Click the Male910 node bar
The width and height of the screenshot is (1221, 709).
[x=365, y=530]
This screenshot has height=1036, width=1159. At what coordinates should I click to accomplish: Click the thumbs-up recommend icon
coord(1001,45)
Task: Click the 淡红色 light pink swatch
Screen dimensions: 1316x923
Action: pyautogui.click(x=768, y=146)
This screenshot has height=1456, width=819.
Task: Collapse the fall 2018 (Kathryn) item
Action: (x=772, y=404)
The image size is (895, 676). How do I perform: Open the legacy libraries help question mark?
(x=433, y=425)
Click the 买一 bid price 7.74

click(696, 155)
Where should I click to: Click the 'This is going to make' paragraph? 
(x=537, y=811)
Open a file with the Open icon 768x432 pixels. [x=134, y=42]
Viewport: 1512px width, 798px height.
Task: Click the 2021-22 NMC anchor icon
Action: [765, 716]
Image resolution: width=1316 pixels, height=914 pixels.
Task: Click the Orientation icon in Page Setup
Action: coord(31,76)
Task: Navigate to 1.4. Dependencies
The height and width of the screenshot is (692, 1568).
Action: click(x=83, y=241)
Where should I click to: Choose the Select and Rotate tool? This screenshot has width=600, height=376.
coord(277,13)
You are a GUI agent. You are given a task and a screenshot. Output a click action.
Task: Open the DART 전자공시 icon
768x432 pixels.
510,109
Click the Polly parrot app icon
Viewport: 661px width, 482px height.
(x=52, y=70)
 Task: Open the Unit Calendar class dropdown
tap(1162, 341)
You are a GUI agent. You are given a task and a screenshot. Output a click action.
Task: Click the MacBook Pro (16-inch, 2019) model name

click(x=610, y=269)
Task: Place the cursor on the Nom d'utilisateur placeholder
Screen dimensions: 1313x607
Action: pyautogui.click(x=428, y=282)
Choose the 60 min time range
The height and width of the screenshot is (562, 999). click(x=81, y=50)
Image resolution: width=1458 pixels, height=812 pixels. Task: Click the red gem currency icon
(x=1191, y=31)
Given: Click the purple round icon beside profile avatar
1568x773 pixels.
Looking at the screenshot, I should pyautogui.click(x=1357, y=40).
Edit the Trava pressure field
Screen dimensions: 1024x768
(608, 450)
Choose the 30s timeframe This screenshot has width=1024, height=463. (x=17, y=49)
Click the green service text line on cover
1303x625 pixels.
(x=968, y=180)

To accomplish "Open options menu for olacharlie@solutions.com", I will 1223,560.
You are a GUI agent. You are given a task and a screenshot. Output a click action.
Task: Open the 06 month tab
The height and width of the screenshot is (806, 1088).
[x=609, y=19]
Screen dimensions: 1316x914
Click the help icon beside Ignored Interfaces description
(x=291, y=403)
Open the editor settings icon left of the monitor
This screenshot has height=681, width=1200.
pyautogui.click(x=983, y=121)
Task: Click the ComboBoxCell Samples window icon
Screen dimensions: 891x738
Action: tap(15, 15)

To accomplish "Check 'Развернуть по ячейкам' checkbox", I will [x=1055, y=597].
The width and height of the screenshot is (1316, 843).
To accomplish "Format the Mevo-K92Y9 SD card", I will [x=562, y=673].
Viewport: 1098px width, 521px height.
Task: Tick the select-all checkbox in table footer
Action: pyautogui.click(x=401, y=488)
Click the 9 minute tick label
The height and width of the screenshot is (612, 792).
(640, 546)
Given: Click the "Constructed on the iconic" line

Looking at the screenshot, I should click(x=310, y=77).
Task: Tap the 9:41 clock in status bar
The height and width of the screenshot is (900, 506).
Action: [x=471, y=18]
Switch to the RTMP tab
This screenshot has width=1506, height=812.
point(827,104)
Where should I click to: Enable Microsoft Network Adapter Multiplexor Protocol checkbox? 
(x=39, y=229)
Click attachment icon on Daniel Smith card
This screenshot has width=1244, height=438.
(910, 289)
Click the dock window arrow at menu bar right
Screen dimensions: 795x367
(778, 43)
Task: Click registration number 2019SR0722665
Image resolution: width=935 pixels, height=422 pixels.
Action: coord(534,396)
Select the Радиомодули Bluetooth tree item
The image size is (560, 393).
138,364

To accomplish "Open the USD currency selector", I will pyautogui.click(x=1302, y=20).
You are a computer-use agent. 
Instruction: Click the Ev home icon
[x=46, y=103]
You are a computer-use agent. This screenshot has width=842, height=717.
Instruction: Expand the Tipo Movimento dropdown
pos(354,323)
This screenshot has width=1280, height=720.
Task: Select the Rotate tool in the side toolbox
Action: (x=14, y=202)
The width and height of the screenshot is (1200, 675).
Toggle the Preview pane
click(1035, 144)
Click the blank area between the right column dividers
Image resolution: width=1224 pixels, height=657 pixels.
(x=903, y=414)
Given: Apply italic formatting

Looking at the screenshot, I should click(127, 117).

§ EXERCISE BRIEF
Reproduce all of the entries word for word.

§ EXERCISE RESPONSE
Click the Male910 node bar
The width and height of the screenshot is (1221, 709).
[x=365, y=530]
This screenshot has height=1036, width=1159. At what coordinates should I click to accomplish: Click the thumbs-up recommend icon
coord(1001,45)
Task: Click the 淡红色 light pink swatch
Screen dimensions: 1316x923
Action: pyautogui.click(x=768, y=146)
This screenshot has height=1456, width=819.
Task: Collapse the fall 2018 (Kathryn) item
Action: (x=772, y=404)
The image size is (895, 676). How do I perform: Open the legacy libraries help question mark?
(x=433, y=425)
Click the 买一 bid price 7.74

click(696, 155)
Where should I click to: Click the 'This is going to make' paragraph? 
(x=537, y=811)
Open a file with the Open icon 768x432 pixels. [x=134, y=42]
Viewport: 1512px width, 798px height.
Task: Click the 2021-22 NMC anchor icon
Action: [765, 716]
Image resolution: width=1316 pixels, height=914 pixels.
Task: Click the Orientation icon in Page Setup
Action: coord(31,76)
Task: Navigate to 1.4. Dependencies
The height and width of the screenshot is (692, 1568).
Action: click(x=83, y=241)
Where should I click to: Choose the Select and Rotate tool? This screenshot has width=600, height=376.
coord(277,13)
You are a GUI agent. You are given a task and a screenshot. Output a click action.
Task: Open the DART 전자공시 icon
768x432 pixels.
510,109
Click the Polly parrot app icon
Viewport: 661px width, 482px height.
(x=52, y=70)
 Task: Open the Unit Calendar class dropdown
tap(1162, 341)
You are a GUI agent. You are given a task and a screenshot. Output a click action.
Task: Click the MacBook Pro (16-inch, 2019) model name

click(x=610, y=269)
Task: Place the cursor on the Nom d'utilisateur placeholder
Screen dimensions: 1313x607
Action: pyautogui.click(x=428, y=282)
Choose the 60 min time range
The height and width of the screenshot is (562, 999). click(x=81, y=50)
Image resolution: width=1458 pixels, height=812 pixels. Task: Click the red gem currency icon
(x=1191, y=31)
Given: Click the purple round icon beside profile avatar
1568x773 pixels.
Looking at the screenshot, I should pyautogui.click(x=1357, y=40).
Edit the Trava pressure field
Screen dimensions: 1024x768
(608, 450)
Choose the 30s timeframe This screenshot has width=1024, height=463. (x=17, y=49)
Click the green service text line on cover
1303x625 pixels.
(x=968, y=180)

To accomplish "Open options menu for olacharlie@solutions.com", I will 1223,560.
You are a GUI agent. You are given a task and a screenshot. Output a click action.
Task: Open the 06 month tab
The height and width of the screenshot is (806, 1088).
[x=609, y=19]
Screen dimensions: 1316x914
Click the help icon beside Ignored Interfaces description
(x=291, y=403)
Open the editor settings icon left of the monitor
This screenshot has height=681, width=1200.
pyautogui.click(x=983, y=121)
Task: Click the ComboBoxCell Samples window icon
Screen dimensions: 891x738
Action: tap(15, 15)

To accomplish "Check 'Развернуть по ячейкам' checkbox", I will [x=1055, y=597].
The width and height of the screenshot is (1316, 843).
To accomplish "Format the Mevo-K92Y9 SD card", I will [x=562, y=673].
Viewport: 1098px width, 521px height.
Task: Tick the select-all checkbox in table footer
Action: pyautogui.click(x=401, y=488)
Click the 9 minute tick label
The height and width of the screenshot is (612, 792).
(640, 546)
Given: Click the "Constructed on the iconic" line

Looking at the screenshot, I should click(x=310, y=77).
Task: Tap the 9:41 clock in status bar
The height and width of the screenshot is (900, 506).
Action: [x=471, y=18]
Switch to the RTMP tab
This screenshot has width=1506, height=812.
point(827,104)
Where should I click to: Enable Microsoft Network Adapter Multiplexor Protocol checkbox? 
(x=39, y=229)
Click attachment icon on Daniel Smith card
This screenshot has width=1244, height=438.
(910, 289)
Click the dock window arrow at menu bar right
Screen dimensions: 795x367
(778, 43)
Task: Click registration number 2019SR0722665
Image resolution: width=935 pixels, height=422 pixels.
Action: coord(534,396)
Select the Радиомодули Bluetooth tree item
The image size is (560, 393).
138,364

To accomplish "Open the USD currency selector", I will pyautogui.click(x=1302, y=20).
You are a computer-use agent. 
Instruction: Click the Ev home icon
[x=46, y=103]
You are a computer-use agent. This screenshot has width=842, height=717.
Instruction: Expand the Tipo Movimento dropdown
pos(354,323)
This screenshot has width=1280, height=720.
Task: Select the Rotate tool in the side toolbox
Action: (x=14, y=202)
The width and height of the screenshot is (1200, 675).
Toggle the Preview pane
click(1035, 144)
Click the blank area between the right column dividers
Image resolution: width=1224 pixels, height=657 pixels.
(x=903, y=414)
Given: Apply italic formatting

Looking at the screenshot, I should click(127, 117).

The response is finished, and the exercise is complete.